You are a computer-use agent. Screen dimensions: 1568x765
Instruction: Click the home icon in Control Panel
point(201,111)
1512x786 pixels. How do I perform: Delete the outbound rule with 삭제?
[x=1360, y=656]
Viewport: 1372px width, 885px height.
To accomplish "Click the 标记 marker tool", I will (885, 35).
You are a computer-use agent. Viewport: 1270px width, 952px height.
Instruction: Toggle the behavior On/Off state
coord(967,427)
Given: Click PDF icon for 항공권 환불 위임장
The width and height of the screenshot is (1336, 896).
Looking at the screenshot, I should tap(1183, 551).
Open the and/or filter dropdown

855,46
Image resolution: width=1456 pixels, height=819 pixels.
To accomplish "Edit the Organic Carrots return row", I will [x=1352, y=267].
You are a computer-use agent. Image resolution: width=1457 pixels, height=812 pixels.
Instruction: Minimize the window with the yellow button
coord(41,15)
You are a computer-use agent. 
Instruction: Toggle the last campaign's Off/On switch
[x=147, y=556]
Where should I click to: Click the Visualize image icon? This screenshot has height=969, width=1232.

________________

- [REQUIRED WORK] In the material above, find the line containing "Instruction: Click the" and the line containing "You are a computer-use agent. Viewport: 1270px", then write out exactly those two lines and every line between them, and nothing more.

- [RESULT OF THIS EXERCISE]
Instruction: Click the home icon in Control Panel
point(201,111)
1512x786 pixels. How do I perform: Delete the outbound rule with 삭제?
[x=1360, y=656]
Viewport: 1372px width, 885px height.
To accomplish "Click the 标记 marker tool", I will (885, 35).
You are a computer-use agent. Viewport: 1270px width, 952px height.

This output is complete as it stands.